● **WORK ORDER**
The records appear below. Copy each one exactly.

● **DATASET EXCERPTS**

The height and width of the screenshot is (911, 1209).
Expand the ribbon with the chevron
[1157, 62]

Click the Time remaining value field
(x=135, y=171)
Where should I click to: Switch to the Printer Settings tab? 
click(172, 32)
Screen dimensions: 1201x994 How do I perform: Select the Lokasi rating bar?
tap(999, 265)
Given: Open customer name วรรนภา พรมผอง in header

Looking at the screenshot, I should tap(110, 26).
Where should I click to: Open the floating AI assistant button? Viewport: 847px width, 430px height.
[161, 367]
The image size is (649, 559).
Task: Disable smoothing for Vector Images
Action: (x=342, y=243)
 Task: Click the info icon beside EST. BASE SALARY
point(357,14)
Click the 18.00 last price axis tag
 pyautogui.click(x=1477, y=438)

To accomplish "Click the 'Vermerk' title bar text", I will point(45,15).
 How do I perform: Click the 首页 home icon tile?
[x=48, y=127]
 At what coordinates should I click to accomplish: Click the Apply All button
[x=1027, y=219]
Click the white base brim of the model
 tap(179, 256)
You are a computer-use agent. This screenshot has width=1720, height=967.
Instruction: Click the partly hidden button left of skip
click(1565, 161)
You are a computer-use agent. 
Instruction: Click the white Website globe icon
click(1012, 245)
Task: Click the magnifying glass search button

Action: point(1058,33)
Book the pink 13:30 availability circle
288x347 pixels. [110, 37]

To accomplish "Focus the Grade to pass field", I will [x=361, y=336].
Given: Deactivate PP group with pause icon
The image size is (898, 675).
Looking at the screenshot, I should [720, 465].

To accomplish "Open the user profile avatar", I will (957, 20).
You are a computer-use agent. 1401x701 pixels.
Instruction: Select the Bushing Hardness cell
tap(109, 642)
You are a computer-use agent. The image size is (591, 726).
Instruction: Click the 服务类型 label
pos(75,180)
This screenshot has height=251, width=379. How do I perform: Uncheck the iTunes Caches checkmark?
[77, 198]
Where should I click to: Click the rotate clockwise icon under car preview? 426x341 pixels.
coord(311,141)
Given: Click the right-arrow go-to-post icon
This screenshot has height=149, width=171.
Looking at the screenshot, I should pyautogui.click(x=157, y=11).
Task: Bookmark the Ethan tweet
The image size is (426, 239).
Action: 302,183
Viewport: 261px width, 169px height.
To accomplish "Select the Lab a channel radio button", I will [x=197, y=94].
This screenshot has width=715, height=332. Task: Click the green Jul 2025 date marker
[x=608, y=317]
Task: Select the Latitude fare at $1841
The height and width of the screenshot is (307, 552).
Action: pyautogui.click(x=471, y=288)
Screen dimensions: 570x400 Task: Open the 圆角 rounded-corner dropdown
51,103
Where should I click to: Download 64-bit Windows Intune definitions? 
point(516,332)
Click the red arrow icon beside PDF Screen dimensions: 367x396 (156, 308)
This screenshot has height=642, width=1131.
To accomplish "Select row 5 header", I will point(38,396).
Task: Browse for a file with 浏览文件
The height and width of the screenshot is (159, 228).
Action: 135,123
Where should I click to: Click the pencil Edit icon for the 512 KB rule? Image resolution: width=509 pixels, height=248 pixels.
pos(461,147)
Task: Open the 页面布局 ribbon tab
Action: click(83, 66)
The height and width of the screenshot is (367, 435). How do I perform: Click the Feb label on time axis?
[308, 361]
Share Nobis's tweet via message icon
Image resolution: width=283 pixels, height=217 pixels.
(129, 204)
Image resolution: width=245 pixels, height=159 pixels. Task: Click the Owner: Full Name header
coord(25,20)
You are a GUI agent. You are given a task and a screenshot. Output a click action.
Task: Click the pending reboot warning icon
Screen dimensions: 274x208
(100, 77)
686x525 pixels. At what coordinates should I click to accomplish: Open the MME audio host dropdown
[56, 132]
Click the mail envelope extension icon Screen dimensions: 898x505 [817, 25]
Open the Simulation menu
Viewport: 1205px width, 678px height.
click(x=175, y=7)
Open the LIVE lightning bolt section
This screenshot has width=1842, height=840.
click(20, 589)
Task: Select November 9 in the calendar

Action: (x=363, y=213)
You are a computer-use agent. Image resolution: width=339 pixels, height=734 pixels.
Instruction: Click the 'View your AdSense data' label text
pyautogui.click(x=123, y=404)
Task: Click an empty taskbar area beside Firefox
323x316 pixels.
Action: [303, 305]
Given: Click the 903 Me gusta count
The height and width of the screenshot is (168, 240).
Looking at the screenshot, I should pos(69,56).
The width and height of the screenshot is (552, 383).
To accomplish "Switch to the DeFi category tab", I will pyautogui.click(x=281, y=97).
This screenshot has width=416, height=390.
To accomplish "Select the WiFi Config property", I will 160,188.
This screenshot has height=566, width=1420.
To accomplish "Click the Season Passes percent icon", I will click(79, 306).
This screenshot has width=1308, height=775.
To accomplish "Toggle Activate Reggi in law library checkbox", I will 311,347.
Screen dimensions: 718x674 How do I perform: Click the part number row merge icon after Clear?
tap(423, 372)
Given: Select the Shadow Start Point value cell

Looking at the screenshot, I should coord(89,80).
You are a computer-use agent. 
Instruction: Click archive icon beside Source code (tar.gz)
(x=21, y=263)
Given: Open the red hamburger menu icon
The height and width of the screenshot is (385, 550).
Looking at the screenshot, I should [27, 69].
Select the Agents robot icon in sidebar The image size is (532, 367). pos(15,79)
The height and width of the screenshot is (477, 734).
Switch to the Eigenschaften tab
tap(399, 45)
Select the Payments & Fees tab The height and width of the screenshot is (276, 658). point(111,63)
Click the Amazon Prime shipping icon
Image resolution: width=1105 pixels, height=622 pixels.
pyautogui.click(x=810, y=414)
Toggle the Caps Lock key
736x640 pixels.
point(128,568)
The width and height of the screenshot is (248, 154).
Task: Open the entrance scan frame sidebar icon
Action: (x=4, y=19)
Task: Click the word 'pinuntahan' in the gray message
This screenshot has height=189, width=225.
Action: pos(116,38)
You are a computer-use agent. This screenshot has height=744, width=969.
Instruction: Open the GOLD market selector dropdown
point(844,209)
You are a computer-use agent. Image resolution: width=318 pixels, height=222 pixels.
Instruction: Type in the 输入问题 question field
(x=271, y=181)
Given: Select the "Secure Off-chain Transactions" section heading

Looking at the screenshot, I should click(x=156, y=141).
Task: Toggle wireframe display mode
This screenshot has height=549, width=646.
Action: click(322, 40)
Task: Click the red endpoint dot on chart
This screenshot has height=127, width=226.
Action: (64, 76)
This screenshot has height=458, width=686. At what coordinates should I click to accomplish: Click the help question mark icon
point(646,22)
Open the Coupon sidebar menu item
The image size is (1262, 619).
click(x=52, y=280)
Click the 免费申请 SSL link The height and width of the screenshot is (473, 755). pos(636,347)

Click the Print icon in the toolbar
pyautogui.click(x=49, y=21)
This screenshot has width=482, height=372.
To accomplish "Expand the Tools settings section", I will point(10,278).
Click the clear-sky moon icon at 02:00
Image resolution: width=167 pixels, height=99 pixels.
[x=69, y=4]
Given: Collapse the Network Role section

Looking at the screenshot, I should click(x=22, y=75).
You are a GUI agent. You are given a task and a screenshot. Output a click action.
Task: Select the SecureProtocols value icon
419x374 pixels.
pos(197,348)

● **RESPONSE AREA**
The height and width of the screenshot is (911, 1209).
Expand the ribbon with the chevron
[1157, 62]

Click the Time remaining value field
(x=135, y=171)
Where should I click to: Switch to the Printer Settings tab? 
click(172, 32)
Screen dimensions: 1201x994 How do I perform: Select the Lokasi rating bar?
tap(999, 265)
Given: Open customer name วรรนภา พรมผอง in header

Looking at the screenshot, I should tap(110, 26).
Where should I click to: Open the floating AI assistant button? Viewport: 847px width, 430px height.
[161, 367]
The image size is (649, 559).
Task: Disable smoothing for Vector Images
Action: (x=342, y=243)
 Task: Click the info icon beside EST. BASE SALARY
point(357,14)
Click the 18.00 last price axis tag
 pyautogui.click(x=1477, y=438)

To accomplish "Click the 'Vermerk' title bar text", I will point(45,15).
 How do I perform: Click the 首页 home icon tile?
[x=48, y=127]
 At what coordinates should I click to accomplish: Click the Apply All button
[x=1027, y=219]
Click the white base brim of the model
 tap(179, 256)
You are a computer-use agent. This screenshot has width=1720, height=967.
Instruction: Click the partly hidden button left of skip
click(1565, 161)
You are a computer-use agent. 
Instruction: Click the white Website globe icon
click(1012, 245)
Task: Click the magnifying glass search button

Action: point(1058,33)
Book the pink 13:30 availability circle
288x347 pixels. [110, 37]

To accomplish "Focus the Grade to pass field", I will [x=361, y=336].
Given: Deactivate PP group with pause icon
The image size is (898, 675).
Looking at the screenshot, I should [720, 465].

To accomplish "Open the user profile avatar", I will (957, 20).
You are a computer-use agent. 1401x701 pixels.
Instruction: Select the Bushing Hardness cell
tap(109, 642)
You are a computer-use agent. The image size is (591, 726).
Instruction: Click the 服务类型 label
pos(75,180)
This screenshot has height=251, width=379. How do I perform: Uncheck the iTunes Caches checkmark?
[77, 198]
Where should I click to: Click the rotate clockwise icon under car preview? 426x341 pixels.
coord(311,141)
Given: Click the right-arrow go-to-post icon
This screenshot has height=149, width=171.
Looking at the screenshot, I should pyautogui.click(x=157, y=11).
Task: Bookmark the Ethan tweet
The image size is (426, 239).
Action: 302,183
Viewport: 261px width, 169px height.
To accomplish "Select the Lab a channel radio button", I will [x=197, y=94].
This screenshot has width=715, height=332. Task: Click the green Jul 2025 date marker
[x=608, y=317]
Task: Select the Latitude fare at $1841
The height and width of the screenshot is (307, 552).
Action: pyautogui.click(x=471, y=288)
Screen dimensions: 570x400 Task: Open the 圆角 rounded-corner dropdown
51,103
Where should I click to: Download 64-bit Windows Intune definitions? 
point(516,332)
Click the red arrow icon beside PDF Screen dimensions: 367x396 (156, 308)
This screenshot has height=642, width=1131.
To accomplish "Select row 5 header", I will point(38,396).
Task: Browse for a file with 浏览文件
The height and width of the screenshot is (159, 228).
Action: 135,123
Where should I click to: Click the pencil Edit icon for the 512 KB rule? Image resolution: width=509 pixels, height=248 pixels.
pos(461,147)
Task: Open the 页面布局 ribbon tab
Action: click(83, 66)
The height and width of the screenshot is (367, 435). How do I perform: Click the Feb label on time axis?
[308, 361]
Share Nobis's tweet via message icon
Image resolution: width=283 pixels, height=217 pixels.
(129, 204)
Image resolution: width=245 pixels, height=159 pixels. Task: Click the Owner: Full Name header
coord(25,20)
You are a GUI agent. You are given a task and a screenshot. Output a click action.
Task: Click the pending reboot warning icon
Screen dimensions: 274x208
(100, 77)
686x525 pixels. At what coordinates should I click to accomplish: Open the MME audio host dropdown
[56, 132]
Click the mail envelope extension icon Screen dimensions: 898x505 [817, 25]
Open the Simulation menu
Viewport: 1205px width, 678px height.
click(x=175, y=7)
Open the LIVE lightning bolt section
This screenshot has width=1842, height=840.
click(20, 589)
Task: Select November 9 in the calendar

Action: (x=363, y=213)
You are a computer-use agent. Image resolution: width=339 pixels, height=734 pixels.
Instruction: Click the 'View your AdSense data' label text
pyautogui.click(x=123, y=404)
Task: Click an empty taskbar area beside Firefox
323x316 pixels.
Action: [303, 305]
Given: Click the 903 Me gusta count
The height and width of the screenshot is (168, 240).
Looking at the screenshot, I should pos(69,56).
The width and height of the screenshot is (552, 383).
To accomplish "Switch to the DeFi category tab", I will pyautogui.click(x=281, y=97).
This screenshot has width=416, height=390.
To accomplish "Select the WiFi Config property", I will 160,188.
This screenshot has height=566, width=1420.
To accomplish "Click the Season Passes percent icon", I will click(79, 306).
This screenshot has width=1308, height=775.
To accomplish "Toggle Activate Reggi in law library checkbox", I will 311,347.
Screen dimensions: 718x674 How do I perform: Click the part number row merge icon after Clear?
tap(423, 372)
Given: Select the Shadow Start Point value cell

Looking at the screenshot, I should coord(89,80).
You are a computer-use agent. 
Instruction: Click archive icon beside Source code (tar.gz)
(x=21, y=263)
Given: Open the red hamburger menu icon
The height and width of the screenshot is (385, 550).
Looking at the screenshot, I should [27, 69].
Select the Agents robot icon in sidebar The image size is (532, 367). pos(15,79)
The height and width of the screenshot is (477, 734).
Switch to the Eigenschaften tab
tap(399, 45)
Select the Payments & Fees tab The height and width of the screenshot is (276, 658). point(111,63)
Click the Amazon Prime shipping icon
Image resolution: width=1105 pixels, height=622 pixels.
pyautogui.click(x=810, y=414)
Toggle the Caps Lock key
736x640 pixels.
point(128,568)
The width and height of the screenshot is (248, 154).
Task: Open the entrance scan frame sidebar icon
Action: (x=4, y=19)
Task: Click the word 'pinuntahan' in the gray message
This screenshot has height=189, width=225.
Action: pos(116,38)
You are a computer-use agent. This screenshot has height=744, width=969.
Instruction: Open the GOLD market selector dropdown
point(844,209)
You are a computer-use agent. Image resolution: width=318 pixels, height=222 pixels.
Instruction: Type in the 输入问题 question field
(x=271, y=181)
Given: Select the "Secure Off-chain Transactions" section heading

Looking at the screenshot, I should click(x=156, y=141).
Task: Toggle wireframe display mode
This screenshot has height=549, width=646.
Action: click(322, 40)
Task: Click the red endpoint dot on chart
This screenshot has height=127, width=226.
Action: (64, 76)
This screenshot has height=458, width=686. At what coordinates should I click to accomplish: Click the help question mark icon
point(646,22)
Open the Coupon sidebar menu item
The image size is (1262, 619).
click(x=52, y=280)
Click the 免费申请 SSL link The height and width of the screenshot is (473, 755). pos(636,347)

Click the Print icon in the toolbar
pyautogui.click(x=49, y=21)
This screenshot has width=482, height=372.
To accomplish "Expand the Tools settings section", I will point(10,278).
Click the clear-sky moon icon at 02:00
Image resolution: width=167 pixels, height=99 pixels.
[x=69, y=4]
Given: Collapse the Network Role section

Looking at the screenshot, I should click(x=22, y=75).
You are a GUI agent. You are given a task and a screenshot. Output a click action.
Task: Select the SecureProtocols value icon
419x374 pixels.
pos(197,348)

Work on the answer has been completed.